ASSIGNMENT:
Return each line of the entries that holds the string "will".

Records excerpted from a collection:
=== Section Start ===

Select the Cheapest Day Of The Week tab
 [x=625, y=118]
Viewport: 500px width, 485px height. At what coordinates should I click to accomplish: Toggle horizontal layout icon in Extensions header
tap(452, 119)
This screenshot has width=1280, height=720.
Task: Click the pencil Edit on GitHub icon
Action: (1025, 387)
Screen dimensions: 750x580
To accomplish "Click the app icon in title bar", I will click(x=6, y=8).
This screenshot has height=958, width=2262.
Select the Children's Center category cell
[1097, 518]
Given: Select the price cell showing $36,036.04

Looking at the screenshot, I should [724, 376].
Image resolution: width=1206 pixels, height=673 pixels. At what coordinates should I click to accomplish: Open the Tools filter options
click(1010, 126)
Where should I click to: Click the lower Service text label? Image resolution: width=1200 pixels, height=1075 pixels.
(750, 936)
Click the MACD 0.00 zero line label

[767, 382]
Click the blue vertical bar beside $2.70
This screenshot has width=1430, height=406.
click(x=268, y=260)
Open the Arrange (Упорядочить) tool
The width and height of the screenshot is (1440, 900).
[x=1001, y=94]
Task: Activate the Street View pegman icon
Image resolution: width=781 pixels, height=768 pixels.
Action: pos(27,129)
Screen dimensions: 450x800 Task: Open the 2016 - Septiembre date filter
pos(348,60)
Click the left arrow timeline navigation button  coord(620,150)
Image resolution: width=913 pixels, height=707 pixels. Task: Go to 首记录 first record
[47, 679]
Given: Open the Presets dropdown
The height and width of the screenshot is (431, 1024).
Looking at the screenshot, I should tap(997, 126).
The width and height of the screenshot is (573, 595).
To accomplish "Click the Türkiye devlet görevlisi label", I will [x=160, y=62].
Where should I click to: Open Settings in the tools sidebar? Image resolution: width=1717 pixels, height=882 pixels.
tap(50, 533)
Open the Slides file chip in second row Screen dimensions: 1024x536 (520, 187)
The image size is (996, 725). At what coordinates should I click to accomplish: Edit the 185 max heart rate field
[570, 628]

=== Section End ===

COMPLETED TASK:
To accomplish "Click the app icon in title bar", I will click(x=6, y=8).
To accomplish "Click the Türkiye devlet görevlisi label", I will [x=160, y=62].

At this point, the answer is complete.